Hosting this festival shows just how far Seattle’s reggae scene has come. When Blake first moved to Seattle in 2001, there were hardly any Jamaicans in the area, except for a few pioneering Pacific northwest reggae artists like Clinton Fearon, who helped establish a local scene. But in the last twenty years, the number of Jamaican immigrants in Seattle has grown steadily, and as a result, Afro-Caribbean musical styles like reggae have become more prevalent.

“Everyday I see more Jamaicans coming to Seattle. Seattle’s a good place to live so you find more people gravitating to Seattle,” says Blake. “I got here in 2001 [when] the reggae scene was a bit shaky, like, you could find one reggae spot. It’s grown massive, huge, since then. You can find reggae actually every day of the week now at places like Red Lounge and Havana.”

Still, Blake had never planned to do a festival until the pandemic hit, forcing everyone to quarantine. Blake says the inability to get together and perform took its toll on the community reggae musicians and promoters had been building, so when restrictions on gathering loosened, he was inspired to put on a new festival and offer artists a fresh way to be together.

“The artists, they are having cabin fever right now, they’re trying to do their thing,” says Blake. “And we promoters are so in the same mode. We’re longing to see artists on stage and getting back to normal. As we get opportunity now for events and stuff like that we going to take this first opportunity to bring forward a reggae event.”

This isn’t just any reggae event, either—it’s truly international, and Blake says there will be opportunities for festival-goers to meet and greet with certain artists. For instance, international reggae star AJ Brown, of the legacy Kingston-based reggae band Third World, will be performing, as well as New York-based reggae artist Taj Weekes, Portland’s Jubba White from Dubtonic Kru, and Trinidad’s Dakeye are all slated to perform.

Additionally, the festival will feature a solo performance from Seattle-based reggae artist Nkrumah Miller, also known as Black Puma, and a member of local reggae band Irie Lights. Similar to Blake, Miller moved to Seattle in 2001 and, with his soulful blend of hip hop, fusion, reggae, dancehall and Reggaetón, has found a sizable following here in Seattle.

“The reggae scene at this point in time is alive. There’s a lot of bands out there and a lot of people loving it, especially the roots and reggae music, it’s booming,” says Miller. “And it’s not only happening here, but across the state.”
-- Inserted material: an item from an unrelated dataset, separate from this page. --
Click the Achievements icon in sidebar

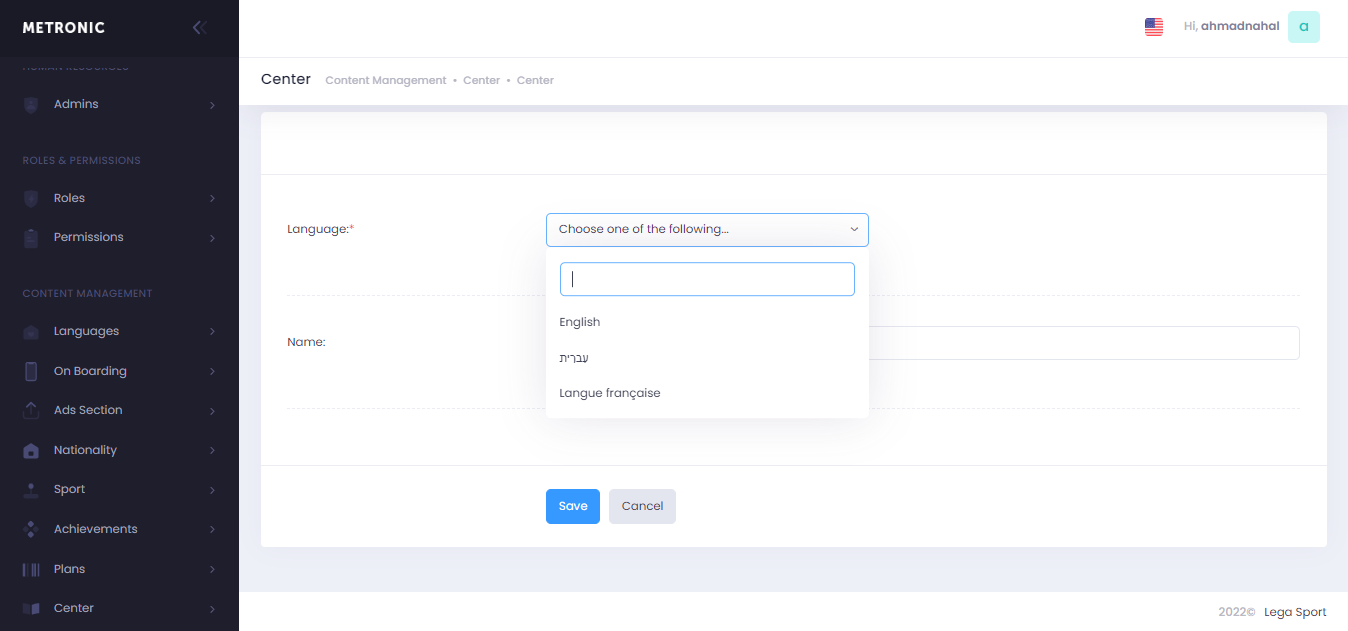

Music starts Saturday night at 9 pm, but starting at 12 pm that day, AJ Brown, who is also an accomplished visual artist, will be leading art classes for all ages called “Paint n’ Sip.” Ticket pricing for the festival is offered at different levels depending on whether you attend both the painting class and the show, or just one part of the festival. Additionally, there will be Jamaican food and vendors for attendees to enjoy.

“I am also a chef. We do catering and pop-up Jamaican cuisine,” says Blake. “Most of the [reggae] events and shows in Seattle you can find my food there.”

Regardless of how much of the day you decide to spend at the festival, Blake and Miller promise there will be plenty of “positive vibes” to go around.

“I’m excited to see the people, the interaction of the people, the kids, the families, and the good vibes after this Corona virus and quarantine keeping us from enjoying the natural music of life,” says Miller. “Now we have an opportunity at this event that’s bringing us together. It’s a blessing, mon, and I’m looking forward to performing.”